Rose felt the colour crawl into her skin. She didn’t know what was going on but there was a lazy warmth in his eyes that made her shiver with a horrible excitement, which she tried valiantly to slap down.

‘What’s going on, Nick? Why would you bring me flowers or chocolate?’

‘Let me in, Rose. Give me a chance to explain.’ It was an effort keeping his voice smooth and even and controlled because his only thought was that Ted the reformed producer was lurking somewhere inside her house, probably in her bedroom. True, women on the threshold of a rampant affair didn’t usually deck themselves out in track suit bottoms and what looked like an ancient tee shirt from when she was a kid, but who was he to tell? The woman was a law unto herself.

Poor, hapless Ted wouldn’t have known what he was letting himself in for when he decided to make a play for her. He would have been expecting a sexy version of the bimbos who littered the movie world. Rose must have come as a nasty surprise. Nick was tempted to smirk at the thought, but he contained himself and did his utmost to look penitent.

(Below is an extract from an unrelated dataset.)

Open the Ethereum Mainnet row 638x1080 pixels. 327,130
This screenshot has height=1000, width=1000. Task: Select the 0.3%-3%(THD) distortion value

Rose, conversely, was looking back at him with deep, unhidden suspicion.

‘It’s late.’

‘I know and I’m sorry about that.’

‘Stop apologising, Nick. It doesn’t suit you.’

Nick shot her a winning smile. ‘You’re right. It doesn’t. Let me come in?’

‘Oh, for goodness’ sake.’ She swung open the door and he walked past her into the hallway and then turned around so that he could subject her to another of those sexy smiles that made her head spin.

‘Go and sit in the lounge and I’ll bring you some coffee,’ she said, just to get rid of him while she gathered her composure in privacy somewhere.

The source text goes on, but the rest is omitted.